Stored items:
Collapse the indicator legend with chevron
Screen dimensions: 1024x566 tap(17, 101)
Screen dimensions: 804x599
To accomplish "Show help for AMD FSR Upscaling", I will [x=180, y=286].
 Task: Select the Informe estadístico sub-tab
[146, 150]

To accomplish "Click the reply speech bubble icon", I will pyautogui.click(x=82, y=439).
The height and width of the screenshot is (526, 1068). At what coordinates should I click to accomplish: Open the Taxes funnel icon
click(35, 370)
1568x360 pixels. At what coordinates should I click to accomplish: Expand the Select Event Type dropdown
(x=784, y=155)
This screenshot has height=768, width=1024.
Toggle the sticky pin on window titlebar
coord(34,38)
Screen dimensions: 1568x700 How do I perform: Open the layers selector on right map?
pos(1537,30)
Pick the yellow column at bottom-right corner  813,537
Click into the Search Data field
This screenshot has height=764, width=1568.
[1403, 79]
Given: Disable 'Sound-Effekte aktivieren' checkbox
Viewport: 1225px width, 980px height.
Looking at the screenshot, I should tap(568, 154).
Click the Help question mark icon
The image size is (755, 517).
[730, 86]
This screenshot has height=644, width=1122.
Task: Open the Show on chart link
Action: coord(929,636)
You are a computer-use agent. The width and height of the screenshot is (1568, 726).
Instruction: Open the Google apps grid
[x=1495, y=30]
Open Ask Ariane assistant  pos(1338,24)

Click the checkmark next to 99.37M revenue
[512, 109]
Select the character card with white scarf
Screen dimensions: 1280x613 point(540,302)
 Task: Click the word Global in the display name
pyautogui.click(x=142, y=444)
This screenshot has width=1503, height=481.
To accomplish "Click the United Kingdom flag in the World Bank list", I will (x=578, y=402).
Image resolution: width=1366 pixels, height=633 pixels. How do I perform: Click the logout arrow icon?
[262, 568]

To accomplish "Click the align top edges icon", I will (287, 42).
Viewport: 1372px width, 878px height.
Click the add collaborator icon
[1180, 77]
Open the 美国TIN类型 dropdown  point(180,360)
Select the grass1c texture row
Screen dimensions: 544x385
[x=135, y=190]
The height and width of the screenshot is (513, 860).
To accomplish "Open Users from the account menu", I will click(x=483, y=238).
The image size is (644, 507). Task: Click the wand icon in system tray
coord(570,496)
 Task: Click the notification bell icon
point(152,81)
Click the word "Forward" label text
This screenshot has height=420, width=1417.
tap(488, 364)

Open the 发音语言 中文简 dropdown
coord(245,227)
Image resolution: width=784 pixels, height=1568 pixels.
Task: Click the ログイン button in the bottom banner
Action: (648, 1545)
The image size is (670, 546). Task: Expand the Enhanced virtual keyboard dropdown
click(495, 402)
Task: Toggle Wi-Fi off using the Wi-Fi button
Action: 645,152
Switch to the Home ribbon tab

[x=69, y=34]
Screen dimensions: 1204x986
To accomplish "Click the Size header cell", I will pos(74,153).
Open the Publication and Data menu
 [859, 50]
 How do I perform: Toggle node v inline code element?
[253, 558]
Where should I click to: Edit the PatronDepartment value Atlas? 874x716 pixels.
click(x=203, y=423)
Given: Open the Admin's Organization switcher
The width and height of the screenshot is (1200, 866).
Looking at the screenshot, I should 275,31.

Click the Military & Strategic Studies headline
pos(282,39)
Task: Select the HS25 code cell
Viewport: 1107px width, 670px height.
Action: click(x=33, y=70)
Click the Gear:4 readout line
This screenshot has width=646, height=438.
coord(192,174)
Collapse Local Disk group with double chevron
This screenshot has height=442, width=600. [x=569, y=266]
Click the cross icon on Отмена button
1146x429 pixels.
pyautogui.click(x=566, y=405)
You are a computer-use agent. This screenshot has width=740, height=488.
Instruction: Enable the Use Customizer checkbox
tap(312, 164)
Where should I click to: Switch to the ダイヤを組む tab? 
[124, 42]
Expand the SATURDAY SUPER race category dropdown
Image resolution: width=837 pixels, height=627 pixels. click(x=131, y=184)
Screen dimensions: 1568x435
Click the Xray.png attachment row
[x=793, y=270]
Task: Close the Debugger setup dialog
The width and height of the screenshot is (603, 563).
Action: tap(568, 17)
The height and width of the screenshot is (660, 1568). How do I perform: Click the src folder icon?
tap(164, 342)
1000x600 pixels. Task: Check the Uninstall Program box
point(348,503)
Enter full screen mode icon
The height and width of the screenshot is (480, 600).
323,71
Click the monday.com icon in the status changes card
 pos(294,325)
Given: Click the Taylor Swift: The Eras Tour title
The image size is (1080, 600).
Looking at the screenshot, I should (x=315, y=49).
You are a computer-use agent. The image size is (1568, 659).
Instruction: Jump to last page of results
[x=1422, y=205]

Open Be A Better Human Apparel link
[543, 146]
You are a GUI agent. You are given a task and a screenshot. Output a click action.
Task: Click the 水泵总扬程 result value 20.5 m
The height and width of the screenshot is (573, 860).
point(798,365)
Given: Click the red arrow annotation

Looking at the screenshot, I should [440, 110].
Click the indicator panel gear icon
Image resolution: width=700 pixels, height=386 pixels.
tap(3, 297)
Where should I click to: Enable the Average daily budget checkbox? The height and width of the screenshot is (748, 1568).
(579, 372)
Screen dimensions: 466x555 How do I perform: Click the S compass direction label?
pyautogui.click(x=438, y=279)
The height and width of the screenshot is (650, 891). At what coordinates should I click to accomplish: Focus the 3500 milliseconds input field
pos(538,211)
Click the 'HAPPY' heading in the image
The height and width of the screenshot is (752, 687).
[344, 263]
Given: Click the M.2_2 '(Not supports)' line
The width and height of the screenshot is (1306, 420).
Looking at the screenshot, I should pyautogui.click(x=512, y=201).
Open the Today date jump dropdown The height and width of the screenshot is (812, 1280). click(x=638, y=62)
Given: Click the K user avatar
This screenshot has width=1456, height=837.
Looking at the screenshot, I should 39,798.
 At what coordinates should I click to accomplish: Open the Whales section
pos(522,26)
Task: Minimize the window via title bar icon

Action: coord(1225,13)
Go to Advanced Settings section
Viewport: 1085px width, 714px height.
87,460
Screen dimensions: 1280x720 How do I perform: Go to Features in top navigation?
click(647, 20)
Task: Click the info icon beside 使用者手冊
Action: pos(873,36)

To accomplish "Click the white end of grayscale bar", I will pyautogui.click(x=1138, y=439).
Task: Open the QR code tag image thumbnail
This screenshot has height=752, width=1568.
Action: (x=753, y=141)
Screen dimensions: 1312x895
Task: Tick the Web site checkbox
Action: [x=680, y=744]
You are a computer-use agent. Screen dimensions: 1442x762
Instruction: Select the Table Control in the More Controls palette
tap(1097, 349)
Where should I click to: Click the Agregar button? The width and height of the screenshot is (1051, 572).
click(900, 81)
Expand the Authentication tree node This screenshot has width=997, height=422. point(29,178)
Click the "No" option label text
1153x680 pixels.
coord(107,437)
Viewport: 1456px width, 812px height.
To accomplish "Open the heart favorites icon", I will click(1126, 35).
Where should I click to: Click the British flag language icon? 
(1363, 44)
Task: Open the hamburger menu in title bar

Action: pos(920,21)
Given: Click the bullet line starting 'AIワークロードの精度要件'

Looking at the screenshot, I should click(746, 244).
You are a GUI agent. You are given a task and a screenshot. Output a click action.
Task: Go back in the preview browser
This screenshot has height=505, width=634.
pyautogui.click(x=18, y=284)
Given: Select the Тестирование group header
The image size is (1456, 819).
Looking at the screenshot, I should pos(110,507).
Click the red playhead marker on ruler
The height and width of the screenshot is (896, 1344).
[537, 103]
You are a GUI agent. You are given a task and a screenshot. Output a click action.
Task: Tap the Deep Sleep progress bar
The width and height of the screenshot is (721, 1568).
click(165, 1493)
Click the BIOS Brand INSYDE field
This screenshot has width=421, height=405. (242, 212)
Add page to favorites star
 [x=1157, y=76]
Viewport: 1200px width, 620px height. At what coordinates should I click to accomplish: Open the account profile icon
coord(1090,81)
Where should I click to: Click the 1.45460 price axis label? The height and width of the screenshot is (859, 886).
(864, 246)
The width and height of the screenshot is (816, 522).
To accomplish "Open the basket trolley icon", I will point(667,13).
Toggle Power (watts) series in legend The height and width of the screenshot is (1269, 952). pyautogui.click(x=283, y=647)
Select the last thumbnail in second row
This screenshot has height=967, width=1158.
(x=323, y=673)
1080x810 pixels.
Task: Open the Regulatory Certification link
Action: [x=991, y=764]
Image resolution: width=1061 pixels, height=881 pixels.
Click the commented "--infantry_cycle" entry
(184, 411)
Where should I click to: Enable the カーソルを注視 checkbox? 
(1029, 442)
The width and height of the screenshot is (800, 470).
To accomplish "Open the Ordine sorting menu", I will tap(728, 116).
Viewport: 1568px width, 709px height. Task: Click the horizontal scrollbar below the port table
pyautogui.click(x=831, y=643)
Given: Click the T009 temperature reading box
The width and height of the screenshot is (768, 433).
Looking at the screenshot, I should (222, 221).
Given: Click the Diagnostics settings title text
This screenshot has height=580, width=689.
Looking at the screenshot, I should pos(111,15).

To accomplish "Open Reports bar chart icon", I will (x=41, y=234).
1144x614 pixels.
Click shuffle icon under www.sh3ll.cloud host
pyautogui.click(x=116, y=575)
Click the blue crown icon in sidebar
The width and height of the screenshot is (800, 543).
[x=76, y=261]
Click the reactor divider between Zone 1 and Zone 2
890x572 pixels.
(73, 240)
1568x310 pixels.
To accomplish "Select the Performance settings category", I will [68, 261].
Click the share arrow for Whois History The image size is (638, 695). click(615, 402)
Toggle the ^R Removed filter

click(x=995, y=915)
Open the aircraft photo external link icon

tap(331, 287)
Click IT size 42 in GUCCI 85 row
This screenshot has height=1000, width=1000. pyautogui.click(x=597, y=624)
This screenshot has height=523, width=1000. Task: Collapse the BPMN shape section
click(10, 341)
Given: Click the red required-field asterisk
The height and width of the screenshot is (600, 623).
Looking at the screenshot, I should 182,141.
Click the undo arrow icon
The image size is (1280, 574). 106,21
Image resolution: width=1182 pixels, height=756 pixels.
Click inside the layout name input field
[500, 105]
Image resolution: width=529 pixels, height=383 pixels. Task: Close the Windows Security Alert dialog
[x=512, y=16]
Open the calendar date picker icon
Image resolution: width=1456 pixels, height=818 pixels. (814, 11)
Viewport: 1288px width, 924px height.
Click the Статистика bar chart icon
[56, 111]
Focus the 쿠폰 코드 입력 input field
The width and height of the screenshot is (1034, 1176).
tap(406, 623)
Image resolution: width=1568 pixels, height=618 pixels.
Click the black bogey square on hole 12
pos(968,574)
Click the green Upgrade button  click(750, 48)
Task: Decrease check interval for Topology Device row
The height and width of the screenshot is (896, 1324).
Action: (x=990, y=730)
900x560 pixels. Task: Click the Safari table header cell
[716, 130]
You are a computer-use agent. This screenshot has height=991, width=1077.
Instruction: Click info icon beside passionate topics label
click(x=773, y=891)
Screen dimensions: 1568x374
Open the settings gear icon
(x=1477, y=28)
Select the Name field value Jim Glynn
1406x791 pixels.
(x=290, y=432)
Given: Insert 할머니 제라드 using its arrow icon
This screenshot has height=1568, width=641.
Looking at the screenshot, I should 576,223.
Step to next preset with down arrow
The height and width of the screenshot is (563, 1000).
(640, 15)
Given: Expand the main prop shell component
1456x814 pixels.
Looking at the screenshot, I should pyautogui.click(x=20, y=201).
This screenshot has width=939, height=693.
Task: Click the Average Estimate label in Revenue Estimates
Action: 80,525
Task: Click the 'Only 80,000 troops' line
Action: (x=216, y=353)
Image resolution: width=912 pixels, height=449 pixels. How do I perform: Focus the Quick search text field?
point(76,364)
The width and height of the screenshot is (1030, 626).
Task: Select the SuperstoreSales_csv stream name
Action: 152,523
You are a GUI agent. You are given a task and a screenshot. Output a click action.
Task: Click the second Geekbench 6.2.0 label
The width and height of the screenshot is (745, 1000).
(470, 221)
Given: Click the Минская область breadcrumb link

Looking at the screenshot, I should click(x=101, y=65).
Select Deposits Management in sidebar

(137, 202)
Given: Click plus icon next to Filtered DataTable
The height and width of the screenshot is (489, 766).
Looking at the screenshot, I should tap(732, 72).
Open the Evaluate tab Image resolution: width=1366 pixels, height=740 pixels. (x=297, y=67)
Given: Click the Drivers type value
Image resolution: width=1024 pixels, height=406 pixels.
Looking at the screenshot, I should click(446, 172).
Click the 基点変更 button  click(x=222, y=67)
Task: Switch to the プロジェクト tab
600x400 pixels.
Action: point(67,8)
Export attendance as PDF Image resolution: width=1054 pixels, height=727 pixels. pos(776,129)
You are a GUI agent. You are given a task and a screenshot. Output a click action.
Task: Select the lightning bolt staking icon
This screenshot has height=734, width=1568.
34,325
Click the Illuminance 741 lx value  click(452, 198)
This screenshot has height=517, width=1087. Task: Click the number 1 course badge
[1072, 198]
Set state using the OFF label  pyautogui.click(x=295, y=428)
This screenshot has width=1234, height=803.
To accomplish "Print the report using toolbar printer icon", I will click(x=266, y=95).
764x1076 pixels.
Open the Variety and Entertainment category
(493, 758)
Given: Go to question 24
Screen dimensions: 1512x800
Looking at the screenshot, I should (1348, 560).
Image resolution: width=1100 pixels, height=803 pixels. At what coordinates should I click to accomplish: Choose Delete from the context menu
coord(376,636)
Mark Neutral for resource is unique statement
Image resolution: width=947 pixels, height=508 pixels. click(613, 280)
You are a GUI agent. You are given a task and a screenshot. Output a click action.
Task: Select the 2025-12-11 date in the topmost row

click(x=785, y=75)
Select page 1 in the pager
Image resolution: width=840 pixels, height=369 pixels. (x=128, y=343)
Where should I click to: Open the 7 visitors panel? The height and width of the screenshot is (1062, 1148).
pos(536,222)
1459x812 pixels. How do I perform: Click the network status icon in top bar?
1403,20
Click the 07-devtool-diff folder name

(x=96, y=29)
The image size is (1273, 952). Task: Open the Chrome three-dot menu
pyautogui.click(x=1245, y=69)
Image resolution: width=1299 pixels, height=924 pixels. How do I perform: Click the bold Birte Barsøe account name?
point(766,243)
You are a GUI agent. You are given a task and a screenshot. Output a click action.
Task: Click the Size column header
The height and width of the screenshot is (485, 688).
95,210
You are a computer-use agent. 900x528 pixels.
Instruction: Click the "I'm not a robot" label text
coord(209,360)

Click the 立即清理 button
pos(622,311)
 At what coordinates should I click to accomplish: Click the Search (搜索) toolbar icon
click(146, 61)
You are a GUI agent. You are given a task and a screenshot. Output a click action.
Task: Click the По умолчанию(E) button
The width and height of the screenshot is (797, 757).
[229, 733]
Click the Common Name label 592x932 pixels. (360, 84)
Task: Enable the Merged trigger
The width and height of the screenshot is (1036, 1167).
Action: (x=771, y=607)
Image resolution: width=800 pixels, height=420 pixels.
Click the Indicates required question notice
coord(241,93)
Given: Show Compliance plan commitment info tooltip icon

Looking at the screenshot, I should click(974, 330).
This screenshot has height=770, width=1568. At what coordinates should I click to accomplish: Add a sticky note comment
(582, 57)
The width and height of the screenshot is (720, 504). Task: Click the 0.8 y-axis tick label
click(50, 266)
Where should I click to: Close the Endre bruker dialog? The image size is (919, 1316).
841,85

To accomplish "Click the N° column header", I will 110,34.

Task to carry out: For this exercise, find all lines in the records containing the word "thumbnail" and copy them.

Written solution:
Task: Open the QR code tag image thumbnail
Select the last thumbnail in second row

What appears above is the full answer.